We’ve seen a lot of trends in high-tech industry over the 30+ years for which ECM have been working with the best and brightest candidates and companies. Data science, and subsequently machine learning, have been two of the hottest topics we’ve encountered – there is a huge amount of interest in these, from both candidates and companies in the field.
The confusing thing for people trying to understand these areas is that the same terminology is used not only to describe variations on a theme but also in some cases to encompass or exclude larger portions of the field than one might imagine. This is true for details published by companies, described by universities and professionals, and even topics cited in major publications.
It’s easiest to understand this as a diagram:
(A larger version of this diagram is available for download. Depending on your web browser, clicking the link may save it to your Downloads without telling you it's done so.)
This is a view of the overall field of data science. Here, quotes around “machine learning” or “deep learning” indicate common usage; unquoted terms are (in our subjective view) more technical / specific definitions from the perspective of people in those fields. You’ll encounter both, so it’s worth bearing in mind the differences. But do note, everyone’s perspective is different – and that’s a good thing – and language is always evolving. This makes it hard for those of us with a technical background as we’re used to precise terminology - but broader definitions help to advance the edges of the field and make subjects more approachable and inclusive.
Data Science: The Broad View
From a certain perspective, the field of data science can be seen as encompassing the totality of data processing, from initial cleanup and reasoned or intuitive analysis through to statistical work and (where applicable) the application of machine learning technologies.

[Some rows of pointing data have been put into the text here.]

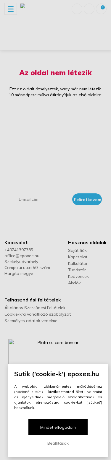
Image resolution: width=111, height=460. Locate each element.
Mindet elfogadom (58, 427)
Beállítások (58, 443)
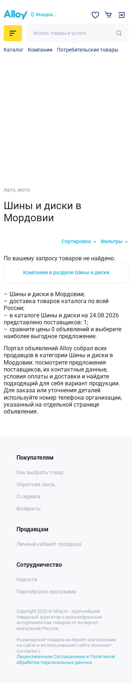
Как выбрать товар (39, 472)
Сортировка (76, 241)
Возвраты (28, 509)
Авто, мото (17, 190)
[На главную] (15, 15)
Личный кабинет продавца (48, 544)
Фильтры (111, 241)
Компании (40, 50)
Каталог (13, 50)
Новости (26, 579)
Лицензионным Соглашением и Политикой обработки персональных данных (65, 659)
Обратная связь (35, 484)
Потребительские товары (87, 50)
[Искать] (119, 33)
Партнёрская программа (46, 592)
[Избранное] (95, 15)
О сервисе (28, 496)
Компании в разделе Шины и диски (66, 272)
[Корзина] (108, 15)
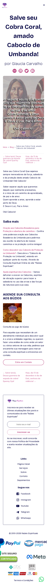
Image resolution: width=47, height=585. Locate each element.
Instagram (26, 500)
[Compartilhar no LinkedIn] (21, 71)
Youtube (25, 506)
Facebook (25, 494)
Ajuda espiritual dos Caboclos (17, 272)
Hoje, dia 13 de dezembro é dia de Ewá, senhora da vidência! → (34, 159)
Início (5, 147)
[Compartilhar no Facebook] (33, 71)
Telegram (25, 512)
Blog (12, 147)
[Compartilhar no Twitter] (27, 71)
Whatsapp (26, 518)
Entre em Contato (23, 362)
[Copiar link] (15, 71)
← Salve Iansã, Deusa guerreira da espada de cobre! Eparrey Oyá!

The goal in every case is to answer a question relevant to a business or group of people, and the answer (since it is often based on statistics) usually comes in the form of a percentage or probability. Sometimes the question is known at the start; sometimes the data is known but the goal is to explore what can be learned from this data that may be of value to the business and so the question is derived during the analysis. This is increasingly common as the excitement around the fields of data science and machine learning has swept across the business landscape; companies realise they have vast quantities of untapped data on hand, and feel they should be making use of it. These conditions have given rise both to specialist consultancies in these fields, and to domain experts with a variety of scientific backgrounds, all contributing to answering these questions for different kinds of data.
Data Science: The Statistical View
Some people view data science less broadly, and would be more likely to name the field as a whole as data analysis or data modelling (or even data processing). They might use the term data science to refer to activities which fall more strictly into the fields of computational statistics and applied mathematics. This is the exciting bit of data science from a mathematical standpoint, and it’s effectively the fulcrum, i.e. the greatest point of leverage, for statistical methods.
These methods fall into three primary areas, with related goals:
- Clustering – grouping data by similarity
- Classification – categorising data
- Regression – quantifying and predicting relationships
These are further supported by mathematical techniques which allow a “best” fit to be made to a curve or series of curves intended to approximate the equation (model) describing a set of data points along various axes. Techniques such as Markov Chain Monte Carlo apply to this category.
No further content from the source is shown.